• [EXERCISE]:
Using the TJX earnings report, explain in one to three sentences why Carol Meyrowitz believes the company's sales and profit growth can be sustained.

• [SOURCE TEXT]:
FRAMINGHAM, Mass. — TJX reported that net sales for the second quarter of fiscal 2013 increased 9% to $5.9 billion and consolidated comparable-store sales increased 7%. Net income for the second quarter was $421 million and diluted earnings per share were 56 cents, a 24% increase over 45 cents per share last year.

Carol Meyrowitz, CEO, stated, “We are extremely pleased that our strong momentum continued in the second quarter. Our 24% increase in earnings per share and 7% consolidated comparable store sales growth both significantly exceeded our original expectations, with every business posting excellent results. We are raising our full-year guidance to reflect our second quarter earnings per share. In addition, this marks the seventh consecutive year of very strong second quarter operating performance, which we believe demonstrates the sustainability of our sales and profit growth in both strong and weak economies.”

For the third quarter, the company expects diluted earnings per share to be in the range of 56 cents to 59 cents, which represents a 6% to 11% increase over 53 cents per share last year. This outlook is based upon estimated consolidated comparable-store sales growth of 2% to 4%.

For the fiscal year ending Feb. 2, 2013, the company is raising its guidance for diluted earnings per share by 1 cent to reflect its second quarter earnings. The company now expects diluted earnings per share for the full year, on a GAAP basis, to be in the range of $2.39 to $2.45, compared with $1.93 in fiscal 2012.

• [RECORDED DATA]:
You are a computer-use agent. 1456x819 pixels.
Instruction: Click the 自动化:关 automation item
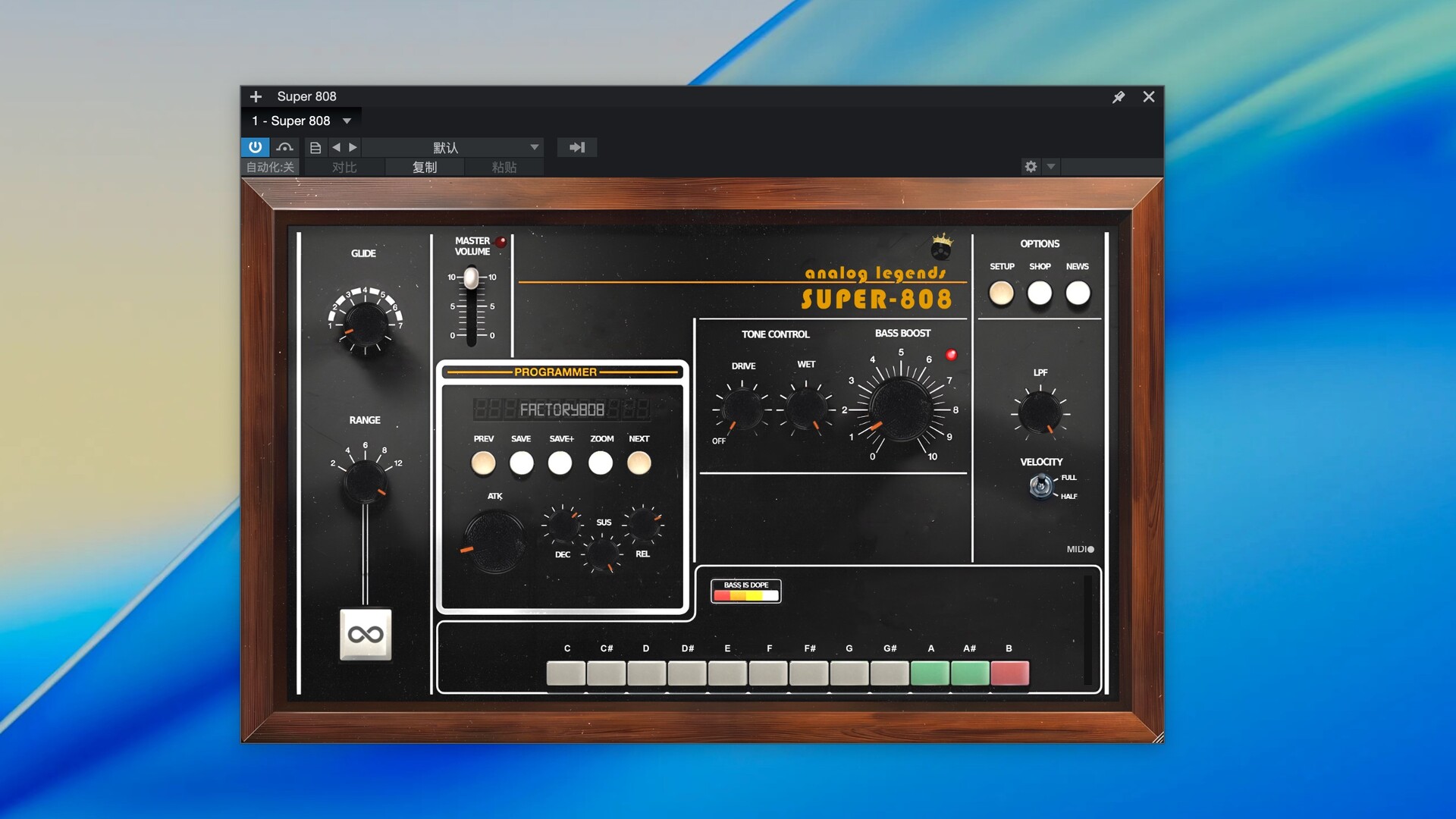tap(270, 167)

• [RESULT FOR THIS TASK]:
She points to the second quarter of fiscal 2013 being the seventh consecutive year of very strong second quarter operating performance. She believes this record shows that TJX's sales and profit growth can hold up in both strong and weak economies.